§ **EXERCISE PROMPT**:
With the pictures set aside, reproduce each entry precisely as it reads.

§ **Stored records**:
■ ■ ■ ■ ■

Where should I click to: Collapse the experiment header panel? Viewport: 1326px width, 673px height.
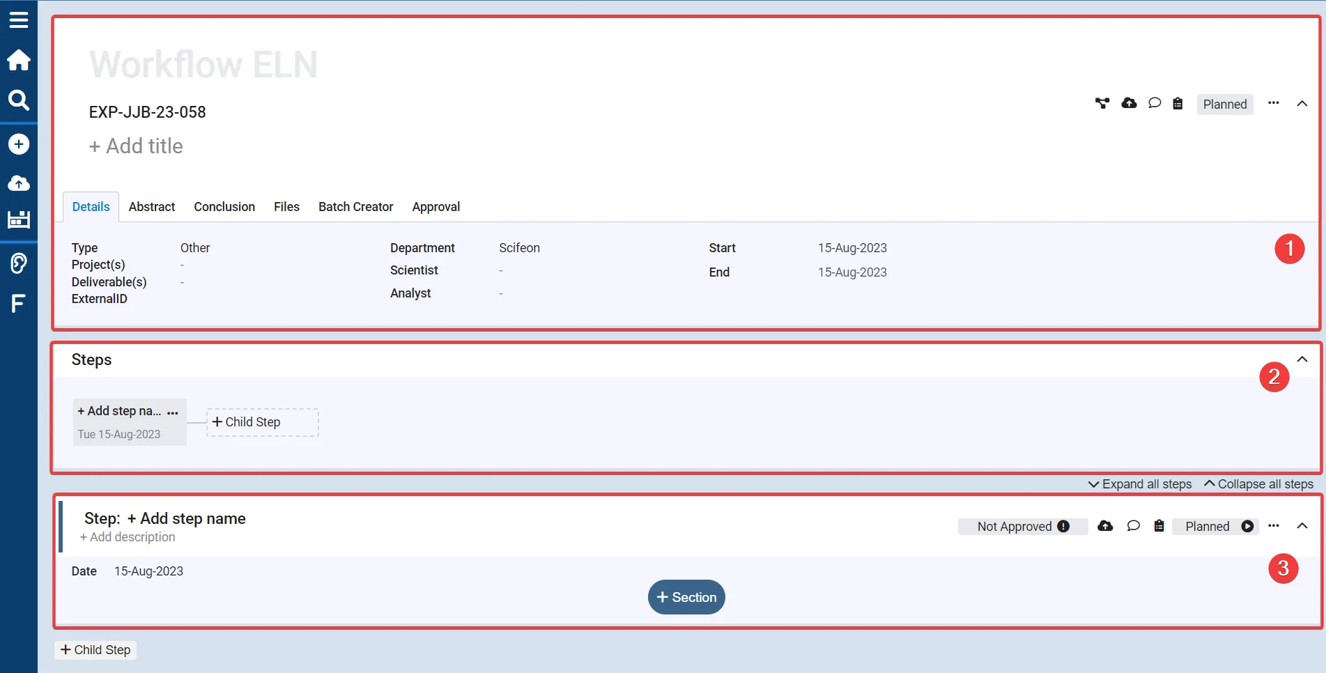tap(1302, 104)
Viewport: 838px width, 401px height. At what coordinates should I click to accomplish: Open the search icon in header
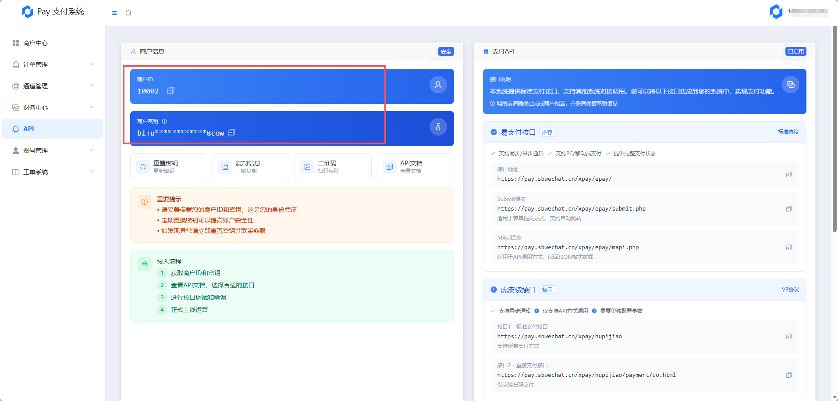click(x=128, y=13)
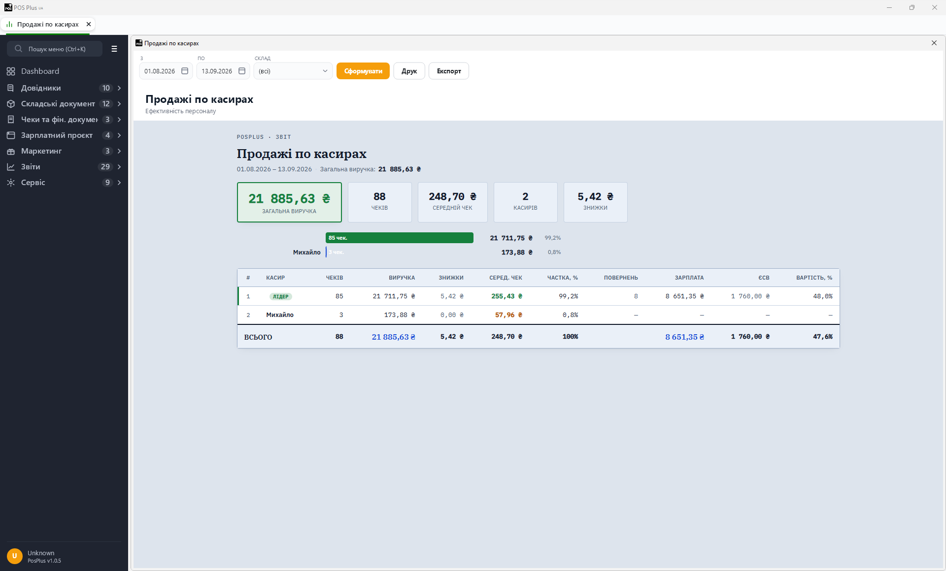946x571 pixels.
Task: Open calendar picker for start date 01.08.2026
Action: pos(185,71)
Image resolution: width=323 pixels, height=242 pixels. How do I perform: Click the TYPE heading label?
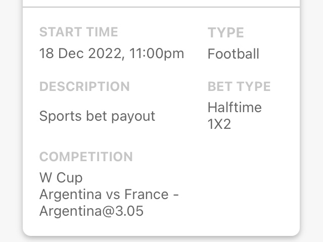[225, 33]
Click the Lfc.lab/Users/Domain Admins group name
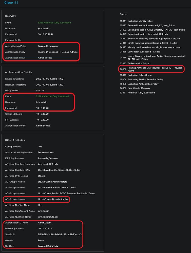 (53, 199)
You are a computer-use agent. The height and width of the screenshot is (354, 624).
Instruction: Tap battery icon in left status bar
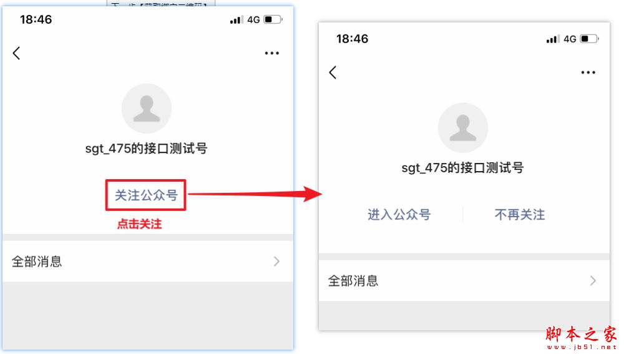click(x=273, y=19)
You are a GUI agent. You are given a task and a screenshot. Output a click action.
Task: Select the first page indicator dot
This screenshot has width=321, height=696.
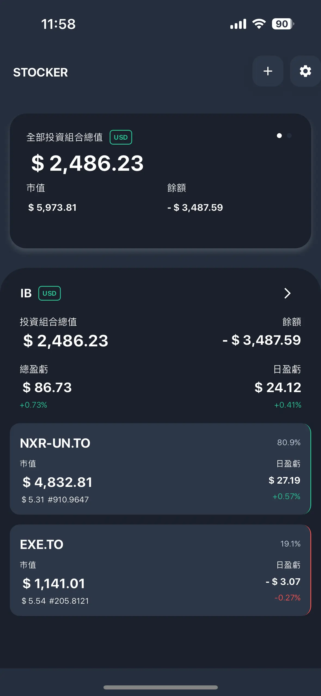point(279,136)
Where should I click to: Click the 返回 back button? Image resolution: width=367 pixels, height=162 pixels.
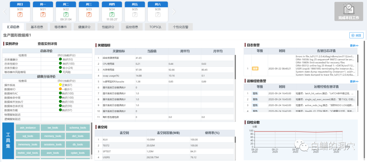point(356,35)
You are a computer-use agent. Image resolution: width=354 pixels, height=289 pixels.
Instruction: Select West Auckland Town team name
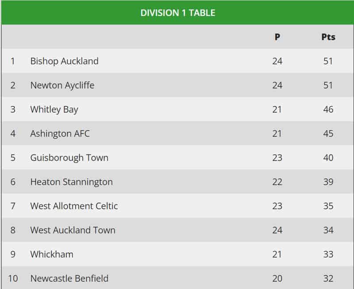tap(73, 230)
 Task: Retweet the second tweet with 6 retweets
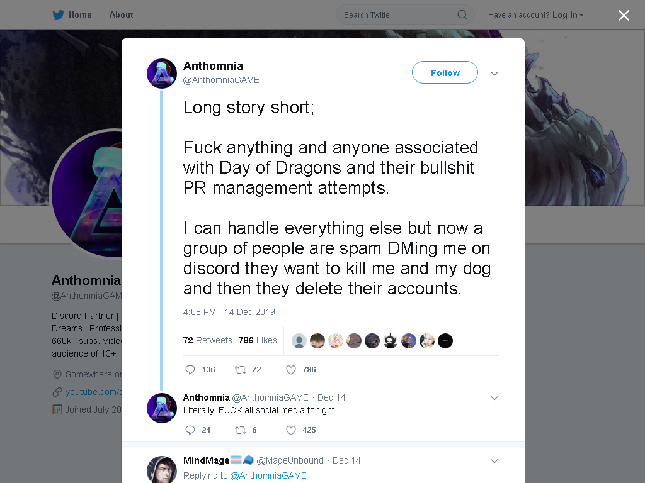[241, 430]
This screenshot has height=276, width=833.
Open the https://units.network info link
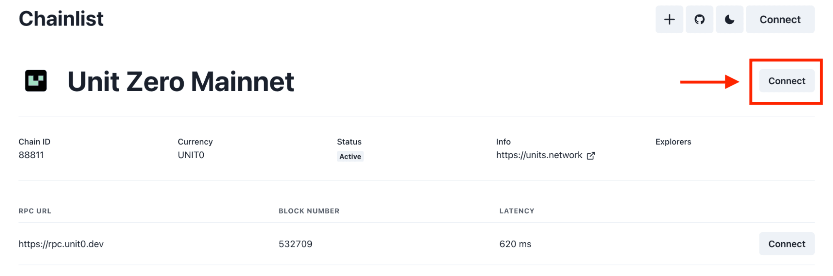click(539, 155)
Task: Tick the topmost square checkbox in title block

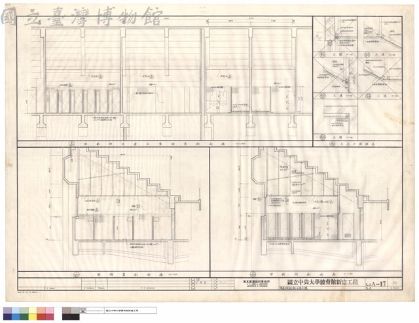Action: pos(193,280)
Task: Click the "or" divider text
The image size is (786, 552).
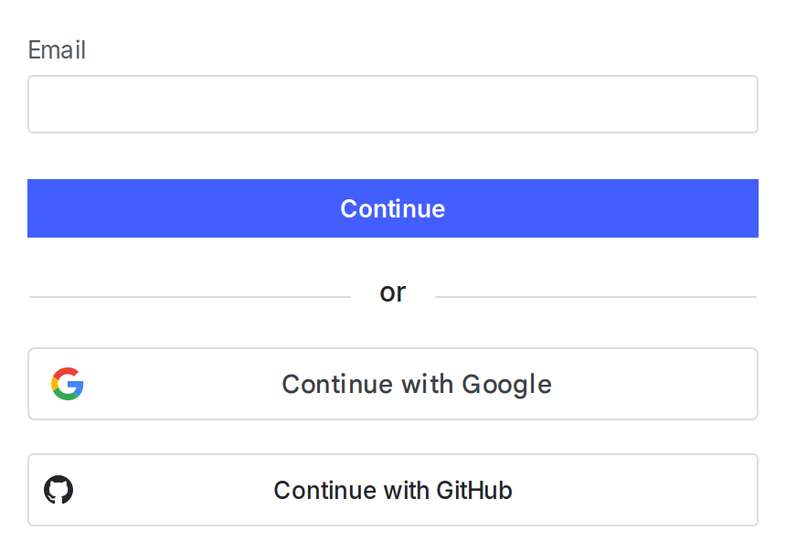Action: [x=393, y=292]
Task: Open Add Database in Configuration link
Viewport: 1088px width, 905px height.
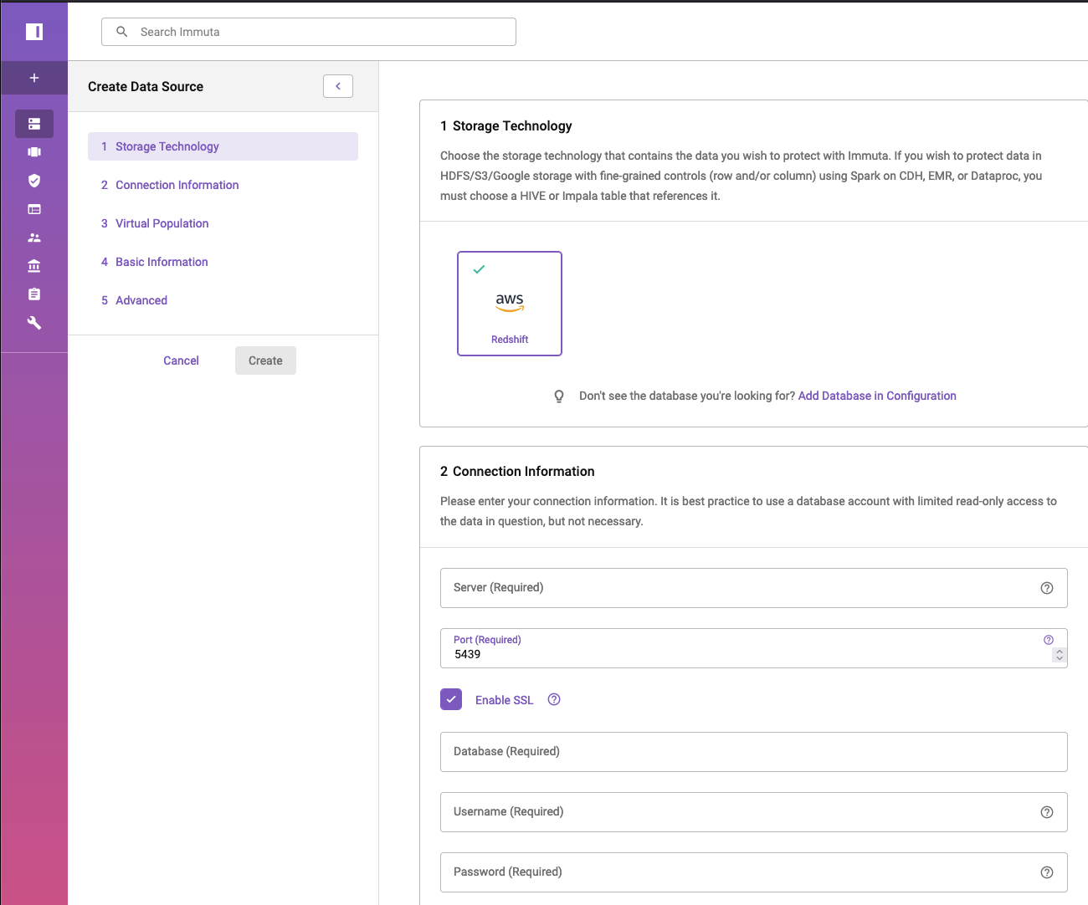Action: tap(876, 396)
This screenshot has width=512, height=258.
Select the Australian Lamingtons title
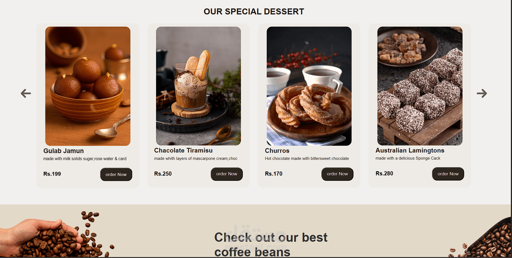(410, 150)
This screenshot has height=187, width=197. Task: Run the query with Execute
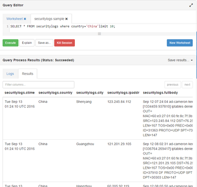(x=10, y=43)
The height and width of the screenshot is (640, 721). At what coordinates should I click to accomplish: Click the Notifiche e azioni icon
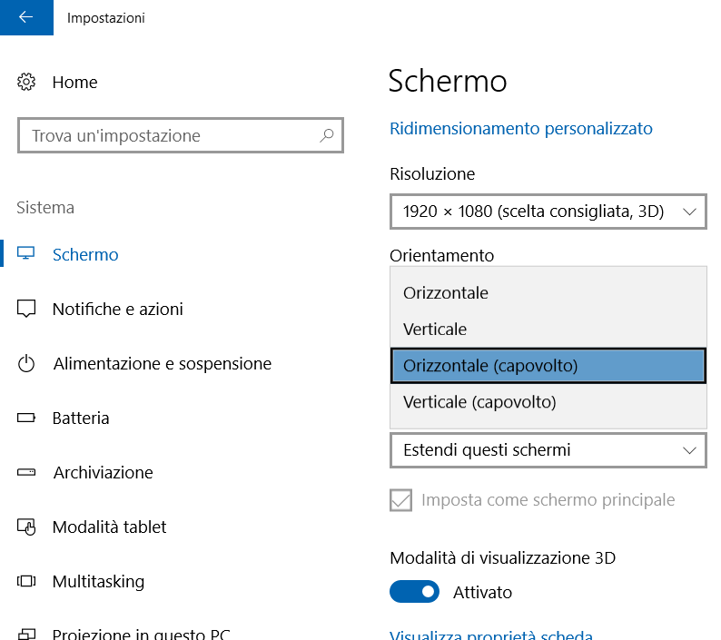(x=26, y=309)
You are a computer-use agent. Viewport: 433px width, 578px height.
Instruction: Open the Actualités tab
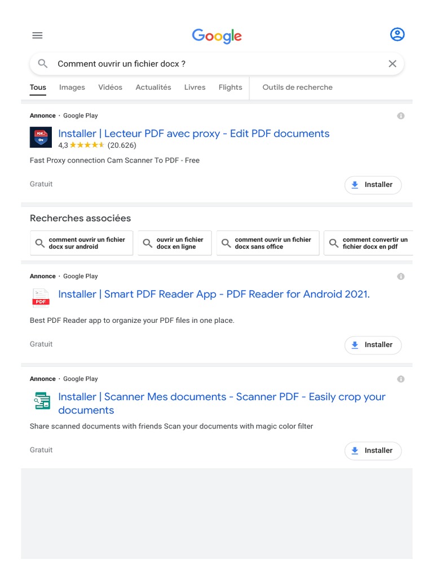pyautogui.click(x=153, y=87)
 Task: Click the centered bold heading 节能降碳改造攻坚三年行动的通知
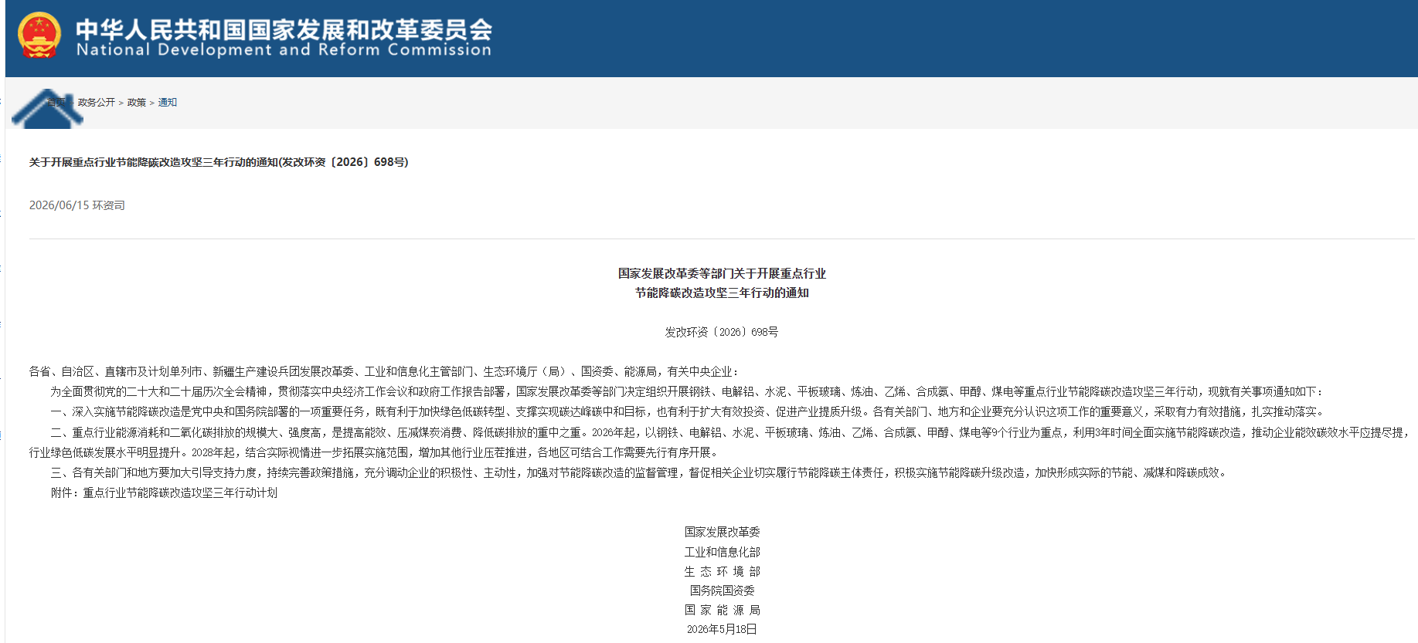[722, 293]
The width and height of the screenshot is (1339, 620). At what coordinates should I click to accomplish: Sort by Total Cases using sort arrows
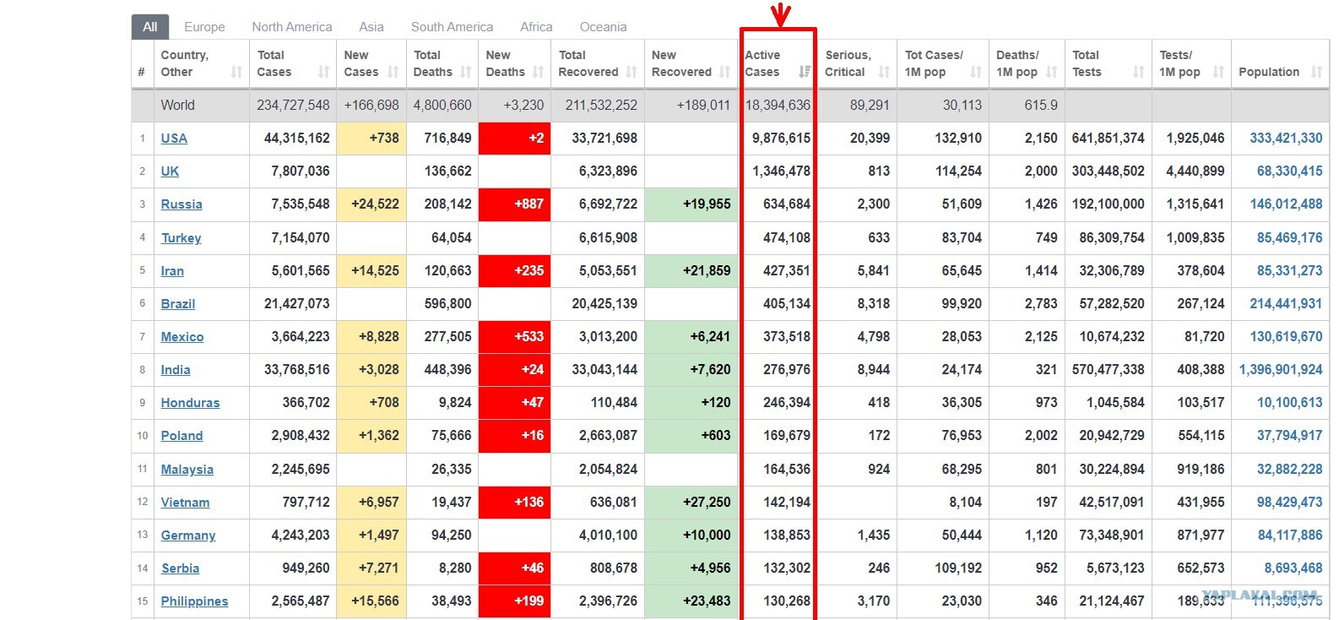pos(323,73)
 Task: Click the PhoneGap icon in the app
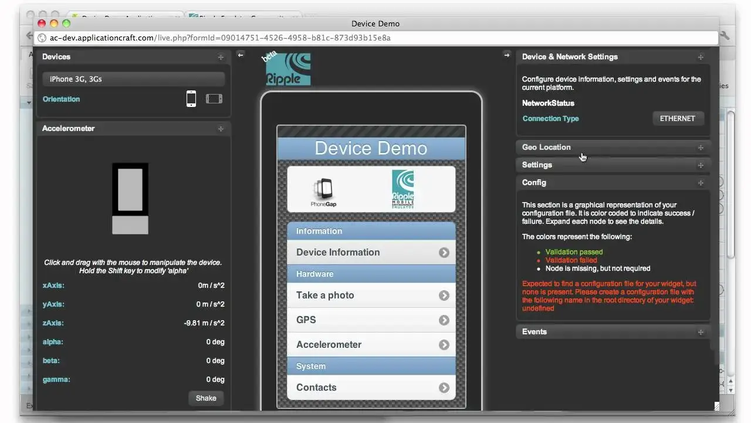pos(323,189)
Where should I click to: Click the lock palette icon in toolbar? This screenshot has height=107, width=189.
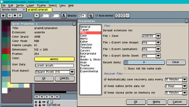pos(3,15)
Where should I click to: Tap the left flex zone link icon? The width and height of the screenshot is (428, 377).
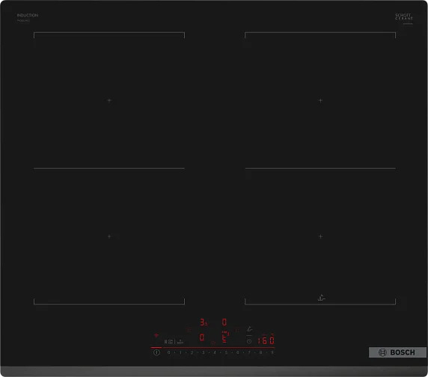189,330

■ ■ ■ ■ ■

§ **ANSWER TO THE EXERCISE**:
Where should I click to: Collapse the experiment header panel? Viewport: 1326px width, 673px height.
tap(1302, 104)
Viewport: 838px width, 401px height. At what coordinates should I click to accomplish: Open the search icon in header
click(x=128, y=13)
946x571 pixels.
Task: Open calendar picker for start date 01.08.2026
Action: pos(185,71)
Image resolution: width=323 pixels, height=242 pixels. How do I perform: Click the TYPE heading label?
[225, 33]
Click the Lfc.lab/Users/Domain Admins group name
 (53, 199)
You are a computer-use agent. The height and width of the screenshot is (354, 624).
Instruction: Tap battery icon in left status bar
click(x=273, y=19)
You are a GUI agent. You are given a task and a screenshot. Output a click action.
Task: Select the first page indicator dot
This screenshot has width=321, height=696.
point(279,136)
Where should I click to: Click the 返回 back button? Image resolution: width=367 pixels, height=162 pixels.
point(356,35)
You are a computer-use agent. Image resolution: width=354 pixels, height=289 pixels.
Instruction: Select West Auckland Town team name
tap(73, 230)
 Task: Retweet the second tweet with 6 retweets
[241, 430]
This screenshot has height=276, width=833.
Open the https://units.network info link
click(539, 155)
Task: Tick the topmost square checkbox in title block

Action: pos(193,280)
Task: Click the "or" divider text
The image size is (786, 552).
Action: [x=393, y=292]
Task: Open Add Database in Configuration link
Viewport: 1088px width, 905px height.
Action: tap(876, 396)
This screenshot has width=512, height=258.
Select the Australian Lamingtons title
(410, 150)
This screenshot has height=187, width=197. Task: Run the query with Execute
(x=10, y=43)
The height and width of the screenshot is (640, 721). At what coordinates should I click to accomplish: Click the Notifiche e azioni icon
(x=26, y=309)
You are a computer-use agent. Viewport: 433px width, 578px height.
Instruction: Open the Actualités tab
pyautogui.click(x=153, y=87)
 Task: Click the centered bold heading 节能降碳改造攻坚三年行动的通知
[722, 293]
The width and height of the screenshot is (1339, 620). At what coordinates should I click to accomplish: Sort by Total Cases using sort arrows
pos(323,73)
 Task: Click the PhoneGap icon in the app
pos(323,189)
Where should I click to: Click the lock palette icon in toolbar? This screenshot has height=107, width=189.
pos(3,15)
Where should I click to: Tap the left flex zone link icon? The width and height of the screenshot is (428, 377).
189,330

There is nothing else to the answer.